Data excerpted from a collection
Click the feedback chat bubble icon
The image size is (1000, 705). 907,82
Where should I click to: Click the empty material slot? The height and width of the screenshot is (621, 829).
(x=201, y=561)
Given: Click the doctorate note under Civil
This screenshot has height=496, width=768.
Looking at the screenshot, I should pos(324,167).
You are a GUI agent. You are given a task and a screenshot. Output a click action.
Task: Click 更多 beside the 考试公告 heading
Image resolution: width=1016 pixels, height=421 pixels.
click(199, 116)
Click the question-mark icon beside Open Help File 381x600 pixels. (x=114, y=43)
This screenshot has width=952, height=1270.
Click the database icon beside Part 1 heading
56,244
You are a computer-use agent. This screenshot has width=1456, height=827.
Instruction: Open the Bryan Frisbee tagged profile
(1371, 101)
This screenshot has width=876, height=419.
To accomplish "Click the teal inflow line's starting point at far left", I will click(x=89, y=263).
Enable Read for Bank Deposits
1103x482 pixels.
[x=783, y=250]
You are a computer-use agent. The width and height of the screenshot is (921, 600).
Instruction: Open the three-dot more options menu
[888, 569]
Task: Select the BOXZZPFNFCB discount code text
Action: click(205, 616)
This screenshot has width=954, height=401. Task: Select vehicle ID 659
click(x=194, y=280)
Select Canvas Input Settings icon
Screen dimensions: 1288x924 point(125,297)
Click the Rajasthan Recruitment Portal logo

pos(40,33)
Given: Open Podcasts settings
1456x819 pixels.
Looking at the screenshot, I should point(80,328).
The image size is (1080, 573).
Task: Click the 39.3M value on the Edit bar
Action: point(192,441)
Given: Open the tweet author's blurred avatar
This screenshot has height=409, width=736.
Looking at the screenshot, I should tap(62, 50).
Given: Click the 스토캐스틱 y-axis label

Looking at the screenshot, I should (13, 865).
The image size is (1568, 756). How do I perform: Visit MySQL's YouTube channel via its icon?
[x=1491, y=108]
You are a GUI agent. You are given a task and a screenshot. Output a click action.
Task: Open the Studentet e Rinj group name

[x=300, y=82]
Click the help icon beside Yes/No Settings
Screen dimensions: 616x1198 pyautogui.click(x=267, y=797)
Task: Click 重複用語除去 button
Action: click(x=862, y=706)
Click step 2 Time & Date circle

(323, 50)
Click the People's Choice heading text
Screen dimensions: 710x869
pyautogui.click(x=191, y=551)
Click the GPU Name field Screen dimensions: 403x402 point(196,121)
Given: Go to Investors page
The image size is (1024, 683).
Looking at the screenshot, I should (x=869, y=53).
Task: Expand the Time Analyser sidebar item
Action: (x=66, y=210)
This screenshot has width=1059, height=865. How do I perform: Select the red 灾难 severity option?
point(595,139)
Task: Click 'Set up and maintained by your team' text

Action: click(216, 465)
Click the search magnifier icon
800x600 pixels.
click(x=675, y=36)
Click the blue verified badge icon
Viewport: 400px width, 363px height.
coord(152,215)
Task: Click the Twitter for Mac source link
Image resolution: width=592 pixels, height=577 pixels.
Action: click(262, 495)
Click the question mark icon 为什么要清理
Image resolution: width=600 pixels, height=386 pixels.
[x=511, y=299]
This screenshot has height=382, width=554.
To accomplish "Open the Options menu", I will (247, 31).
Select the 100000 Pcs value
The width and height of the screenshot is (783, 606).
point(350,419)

> Task brief
Copy each line of the data above that contains the string "text". Matching is case-sensitive.

> Right answer
Task: Select the BOXZZPFNFCB discount code text
Click the People's Choice heading text
Task: Click 'Set up and maintained by your team' text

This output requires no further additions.